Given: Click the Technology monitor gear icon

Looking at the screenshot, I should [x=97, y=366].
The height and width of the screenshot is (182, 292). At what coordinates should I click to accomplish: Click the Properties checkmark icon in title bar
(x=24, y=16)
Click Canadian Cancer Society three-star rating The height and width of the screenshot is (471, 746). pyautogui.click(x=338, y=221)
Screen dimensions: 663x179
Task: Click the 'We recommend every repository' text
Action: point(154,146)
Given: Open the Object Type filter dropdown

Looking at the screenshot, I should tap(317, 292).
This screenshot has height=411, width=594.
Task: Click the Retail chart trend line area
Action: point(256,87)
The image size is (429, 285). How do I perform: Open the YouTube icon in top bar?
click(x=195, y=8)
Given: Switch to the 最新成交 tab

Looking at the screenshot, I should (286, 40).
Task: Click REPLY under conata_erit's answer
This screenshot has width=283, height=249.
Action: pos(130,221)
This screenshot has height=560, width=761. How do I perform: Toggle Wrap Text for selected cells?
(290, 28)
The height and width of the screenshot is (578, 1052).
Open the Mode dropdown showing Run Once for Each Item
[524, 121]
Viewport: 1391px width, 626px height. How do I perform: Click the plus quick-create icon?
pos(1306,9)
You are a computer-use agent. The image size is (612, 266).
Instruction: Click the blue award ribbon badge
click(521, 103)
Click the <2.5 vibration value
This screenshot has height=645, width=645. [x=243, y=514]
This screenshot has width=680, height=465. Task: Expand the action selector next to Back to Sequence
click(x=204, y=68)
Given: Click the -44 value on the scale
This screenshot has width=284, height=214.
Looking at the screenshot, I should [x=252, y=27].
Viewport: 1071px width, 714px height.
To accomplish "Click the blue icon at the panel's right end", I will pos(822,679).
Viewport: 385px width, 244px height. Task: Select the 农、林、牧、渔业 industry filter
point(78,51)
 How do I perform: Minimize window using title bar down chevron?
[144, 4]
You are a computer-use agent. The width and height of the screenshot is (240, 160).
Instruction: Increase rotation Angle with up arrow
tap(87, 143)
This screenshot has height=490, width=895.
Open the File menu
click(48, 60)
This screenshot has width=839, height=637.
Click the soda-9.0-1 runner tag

• _Task goal_: Exactly as given, repeat each line above.

• _Written answer_:
Given: Click the Technology monitor gear icon

Looking at the screenshot, I should [x=97, y=366].
The height and width of the screenshot is (182, 292). At what coordinates should I click to accomplish: Click the Properties checkmark icon in title bar
(x=24, y=16)
Click Canadian Cancer Society three-star rating The height and width of the screenshot is (471, 746). pyautogui.click(x=338, y=221)
Screen dimensions: 663x179
Task: Click the 'We recommend every repository' text
Action: point(154,146)
Given: Open the Object Type filter dropdown

Looking at the screenshot, I should tap(317, 292).
This screenshot has height=411, width=594.
Task: Click the Retail chart trend line area
Action: point(256,87)
The image size is (429, 285). How do I perform: Open the YouTube icon in top bar?
click(x=195, y=8)
Given: Switch to the 最新成交 tab

Looking at the screenshot, I should (286, 40).
Task: Click REPLY under conata_erit's answer
This screenshot has width=283, height=249.
Action: pos(130,221)
This screenshot has height=560, width=761. How do I perform: Toggle Wrap Text for selected cells?
(290, 28)
The height and width of the screenshot is (578, 1052).
Open the Mode dropdown showing Run Once for Each Item
[524, 121]
Viewport: 1391px width, 626px height. How do I perform: Click the plus quick-create icon?
pos(1306,9)
You are a computer-use agent. The image size is (612, 266).
Instruction: Click the blue award ribbon badge
click(521, 103)
Click the <2.5 vibration value
This screenshot has height=645, width=645. [x=243, y=514]
This screenshot has width=680, height=465. Task: Expand the action selector next to Back to Sequence
click(x=204, y=68)
Given: Click the -44 value on the scale
This screenshot has width=284, height=214.
Looking at the screenshot, I should [x=252, y=27].
Viewport: 1071px width, 714px height.
To accomplish "Click the blue icon at the panel's right end", I will pos(822,679).
Viewport: 385px width, 244px height. Task: Select the 农、林、牧、渔业 industry filter
point(78,51)
 How do I perform: Minimize window using title bar down chevron?
[144, 4]
You are a computer-use agent. The width and height of the screenshot is (240, 160).
Instruction: Increase rotation Angle with up arrow
tap(87, 143)
This screenshot has height=490, width=895.
Open the File menu
click(48, 60)
This screenshot has width=839, height=637.
Click the soda-9.0-1 runner tag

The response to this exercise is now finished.